You now calculate, based on your overall gross profit margins, how much business needs to be done to have enough gross profit left over to pay the expenses. (For those of you recently joining us from the moon!, gross profit is sales minus the cost of those sales.)

Let’s say your added expenses are $100,000 and you currently have a 44% gross profit percentage. Right off the bat, we know we need $100,000 in gross profit. So divide the $100,000 by 44% and you’ll get $227,272.

That means that you’ll need to make $227,272 in sales to have the money to pay that extra $100,000 in expenses. The difference between $227,272 and the $100,000? It’s your “cost of goods” = $127,272.

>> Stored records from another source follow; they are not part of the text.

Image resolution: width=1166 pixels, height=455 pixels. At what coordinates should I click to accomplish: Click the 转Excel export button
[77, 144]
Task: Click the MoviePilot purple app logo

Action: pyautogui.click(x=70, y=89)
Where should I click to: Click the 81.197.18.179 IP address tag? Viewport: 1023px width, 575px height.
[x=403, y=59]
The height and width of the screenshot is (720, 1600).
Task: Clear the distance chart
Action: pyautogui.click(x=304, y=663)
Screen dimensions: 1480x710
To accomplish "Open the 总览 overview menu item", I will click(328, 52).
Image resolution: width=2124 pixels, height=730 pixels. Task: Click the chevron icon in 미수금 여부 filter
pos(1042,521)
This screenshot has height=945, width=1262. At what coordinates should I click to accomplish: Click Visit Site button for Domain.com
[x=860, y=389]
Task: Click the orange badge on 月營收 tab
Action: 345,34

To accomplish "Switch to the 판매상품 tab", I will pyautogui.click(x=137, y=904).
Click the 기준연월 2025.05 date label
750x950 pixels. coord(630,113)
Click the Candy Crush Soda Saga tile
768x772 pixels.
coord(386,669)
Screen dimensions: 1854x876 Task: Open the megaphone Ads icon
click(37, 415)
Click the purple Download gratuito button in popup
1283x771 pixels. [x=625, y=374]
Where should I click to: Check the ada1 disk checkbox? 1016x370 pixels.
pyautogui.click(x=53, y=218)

But don’t enter that yet. With this formula, we have not made any net profit. We’re breaking even. And, of course, that’s not why we’re in business. So let’s strive for 8% net. Expenses can go up as business goes up (payroll, advertising, boxes, etc), so you’ll probably have to keep punching that calculator. But, in general, in this example we must remember that expenses and net profit come from sales minus cost of goods.

So for a store needing to do $227,272 in sales, let’s push up the projection to $280,000 in sales.

If you do $280,000 in sales, your gross profit at 44% will be $123,200. If we subtract the $100,000 in expenses, that leaves $23,200 in net profit. If you divide the $23,200 by your sales of $280,000 you’ll get a net profit of 8.2%. Perfect!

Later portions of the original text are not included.